Pesquisas na área socioambiental demonstram que a manutenção das comunidades tradicionais em seus territórios ancestrais, com a devida assistência técnica do Estado, auxilia no acesso à justiça social e na conservação do meio ambiente, ao passo que a exploração predatória do agronegócio vem destruindo nosso patrimônio natural. Tal luta não interessa apenas aos habitantes das margens do rio. É sempre bom lembrar que 70 % da água que abastece Aracaju vem do rio São Francisco. O que seria cômico se não fosse trágico, é que enquanto os cidadãos de Aracaju bebem água tratada proveniente do São Francisco, inúmeras comunidades ribeirinhas continuam tendo como oferta às suas crianças e adultos, apenas água salobra e poluída.

Não bastasse o esgoto de vários municípios que é derramado sem tratamento no rio, e do excessivo uso de agrotóxicos nos arrozais que é despejado nas águas do Velho Chico, neste momento, em função do crescimento da carcinicultura em áreas protegidas, amplia-se ainda mais o despejo indiscriminado de veneno no solo e nas águas da região. Enquanto isso, apesar da decisão judicial, expedida pela 9º Vara da Justiça Federal, em Propriá, sob o número 0800276-59.2016.4.05.8504, determinando que a DESO fornecesse água tratada em vasilhames próprios para as comunidades em questão, os pescadores do Porto do Saramém e os quilombolas da Resina só têm, até o momento, o acesso à água colhida diretamente no rio ou em poços com água salobra. Eis um breve retrato das injustiças socioambientais que assolam nosso estado e, em especial, as comunidades pobres que o habitam.
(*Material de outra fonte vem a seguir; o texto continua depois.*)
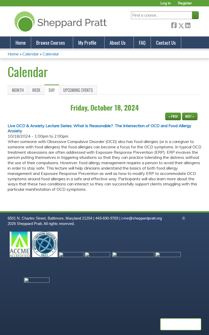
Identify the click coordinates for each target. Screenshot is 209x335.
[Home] (59, 21)
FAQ (142, 42)
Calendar (30, 53)
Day (54, 91)
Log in (166, 3)
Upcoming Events (78, 90)
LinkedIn (187, 25)
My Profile (87, 42)
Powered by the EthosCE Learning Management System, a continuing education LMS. (180, 324)
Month (18, 90)
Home (21, 42)
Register (185, 3)
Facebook (173, 25)
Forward (194, 25)
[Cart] (197, 5)
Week (36, 90)
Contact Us (166, 42)
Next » (189, 116)
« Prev (173, 116)
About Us (118, 42)
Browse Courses (50, 42)
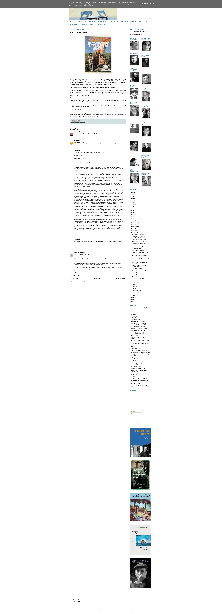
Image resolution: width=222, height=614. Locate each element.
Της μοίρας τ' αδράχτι (137, 268)
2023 (132, 196)
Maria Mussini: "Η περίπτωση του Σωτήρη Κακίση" (140, 237)
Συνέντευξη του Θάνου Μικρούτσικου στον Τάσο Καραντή (141, 244)
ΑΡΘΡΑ (72, 21)
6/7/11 (75, 234)
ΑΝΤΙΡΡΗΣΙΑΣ (143, 21)
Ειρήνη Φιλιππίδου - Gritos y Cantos (139, 343)
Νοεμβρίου (135, 224)
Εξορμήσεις (133, 345)
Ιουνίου (134, 282)
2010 (132, 295)
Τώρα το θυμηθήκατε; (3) (138, 272)
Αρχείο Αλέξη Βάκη (135, 319)
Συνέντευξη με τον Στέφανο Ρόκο (139, 270)
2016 (132, 210)
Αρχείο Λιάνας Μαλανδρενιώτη (138, 328)
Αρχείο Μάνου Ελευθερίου (137, 330)
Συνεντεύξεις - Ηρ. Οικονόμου (138, 378)
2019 (132, 204)
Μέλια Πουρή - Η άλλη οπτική (138, 368)
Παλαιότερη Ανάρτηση (120, 278)
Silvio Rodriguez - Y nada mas (139, 241)
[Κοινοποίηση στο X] (76, 121)
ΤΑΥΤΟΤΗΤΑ (76, 599)
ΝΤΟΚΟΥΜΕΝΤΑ (102, 21)
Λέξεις (132, 357)
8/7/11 (75, 247)
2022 (132, 198)
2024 (132, 194)
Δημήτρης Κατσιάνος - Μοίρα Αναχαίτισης (140, 340)
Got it (152, 4)
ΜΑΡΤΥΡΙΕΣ (124, 21)
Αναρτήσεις (134, 411)
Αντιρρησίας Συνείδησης (80, 122)
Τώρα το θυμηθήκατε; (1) (138, 276)
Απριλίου (134, 286)
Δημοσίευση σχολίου (77, 275)
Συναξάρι (133, 375)
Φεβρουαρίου (135, 290)
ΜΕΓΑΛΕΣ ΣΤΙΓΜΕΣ (87, 24)
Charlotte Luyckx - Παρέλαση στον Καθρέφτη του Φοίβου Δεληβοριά (139, 386)
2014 (132, 214)
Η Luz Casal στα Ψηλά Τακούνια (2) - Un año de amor (141, 247)
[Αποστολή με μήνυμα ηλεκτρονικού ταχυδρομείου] (72, 121)
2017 (132, 208)
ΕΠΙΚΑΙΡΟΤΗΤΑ (74, 24)
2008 (132, 299)
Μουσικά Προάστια (78, 252)
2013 (132, 216)
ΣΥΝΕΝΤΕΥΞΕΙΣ (81, 21)
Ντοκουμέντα (134, 373)
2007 (132, 301)
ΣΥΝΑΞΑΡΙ (133, 21)
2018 (132, 206)
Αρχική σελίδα (97, 278)
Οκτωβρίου (135, 226)
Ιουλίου (134, 232)
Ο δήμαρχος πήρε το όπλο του (139, 234)
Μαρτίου (134, 288)
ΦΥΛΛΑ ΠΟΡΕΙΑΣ (100, 24)
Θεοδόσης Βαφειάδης (79, 131)
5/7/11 (75, 135)
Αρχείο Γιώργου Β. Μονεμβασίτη (138, 321)
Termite (76, 140)
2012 (132, 218)
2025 (132, 192)
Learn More (145, 4)
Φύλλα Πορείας (134, 383)
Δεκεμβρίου (135, 222)
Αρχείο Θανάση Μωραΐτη (136, 326)
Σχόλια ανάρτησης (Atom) (82, 281)
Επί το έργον (134, 346)
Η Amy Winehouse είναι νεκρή (139, 239)
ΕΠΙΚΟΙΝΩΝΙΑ (76, 603)
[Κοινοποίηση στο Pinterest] (79, 121)
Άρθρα (132, 317)
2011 (132, 220)
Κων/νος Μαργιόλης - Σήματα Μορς (139, 352)
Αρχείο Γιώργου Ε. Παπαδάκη (138, 323)
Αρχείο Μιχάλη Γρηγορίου (137, 332)
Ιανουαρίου (135, 292)
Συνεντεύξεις (134, 376)
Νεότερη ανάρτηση (74, 278)
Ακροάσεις (133, 314)
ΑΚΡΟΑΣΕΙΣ (92, 21)
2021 (132, 200)
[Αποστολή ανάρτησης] (87, 122)
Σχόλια (133, 414)
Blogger (133, 609)
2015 (132, 212)
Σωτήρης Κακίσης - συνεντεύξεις (138, 380)
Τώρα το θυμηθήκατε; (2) (138, 274)
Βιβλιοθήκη (133, 335)
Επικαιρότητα (134, 348)
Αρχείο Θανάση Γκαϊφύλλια (137, 325)
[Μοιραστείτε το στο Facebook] (77, 121)
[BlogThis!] (74, 121)
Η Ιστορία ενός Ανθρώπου (138, 250)
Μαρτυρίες (133, 364)
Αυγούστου (135, 230)
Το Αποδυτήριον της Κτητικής (138, 382)
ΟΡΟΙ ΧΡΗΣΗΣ (76, 601)
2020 (132, 202)
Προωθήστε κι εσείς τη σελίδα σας (137, 423)
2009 (132, 297)
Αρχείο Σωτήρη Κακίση (136, 333)
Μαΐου (134, 284)
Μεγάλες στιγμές (134, 366)
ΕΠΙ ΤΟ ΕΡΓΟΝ (114, 21)
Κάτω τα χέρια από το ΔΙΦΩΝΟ (138, 350)
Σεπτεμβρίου (135, 228)
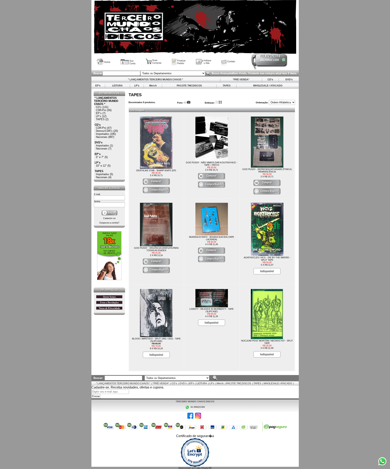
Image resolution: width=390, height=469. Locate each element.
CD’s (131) (102, 107)
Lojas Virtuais (202, 468)
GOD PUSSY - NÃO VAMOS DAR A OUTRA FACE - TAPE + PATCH (211, 163)
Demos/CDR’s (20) (107, 130)
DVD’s (289, 79)
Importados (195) (106, 133)
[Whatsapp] (283, 59)
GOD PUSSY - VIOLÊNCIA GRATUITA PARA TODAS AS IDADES (156, 249)
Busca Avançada (221, 73)
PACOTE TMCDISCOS (189, 85)
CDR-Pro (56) (104, 110)
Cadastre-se (109, 218)
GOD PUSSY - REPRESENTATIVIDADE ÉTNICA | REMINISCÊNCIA (267, 170)
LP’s (137, 85)
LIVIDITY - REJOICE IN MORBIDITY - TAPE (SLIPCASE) (212, 310)
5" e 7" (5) (102, 157)
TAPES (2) (102, 119)
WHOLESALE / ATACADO (267, 85)
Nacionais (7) (103, 148)
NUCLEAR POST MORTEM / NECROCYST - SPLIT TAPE (267, 341)
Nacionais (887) (105, 137)
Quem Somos (109, 297)
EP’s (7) (100, 113)
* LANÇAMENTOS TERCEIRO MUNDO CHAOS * (155, 79)
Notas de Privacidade (109, 308)
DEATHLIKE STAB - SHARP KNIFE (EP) (156, 170)
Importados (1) (104, 145)
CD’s (270, 79)
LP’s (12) (101, 116)
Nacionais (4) (103, 177)
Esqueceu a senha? (109, 222)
*Michele Amorim Becker é professora de Jornalismo do Departamento de Comunicação Social (DCOS/UFS) e Evaldo Becker é professor do Mestrado em Desenvolvimento e Meio Ambiente (Prodema/UFS) e do Mestrado em Filosofia (PPGF/UFS). Ambos desenvolvem pesquisa sobre Comunicação de Riscos Socioambientais no Baixo São Francisco em Sergipe.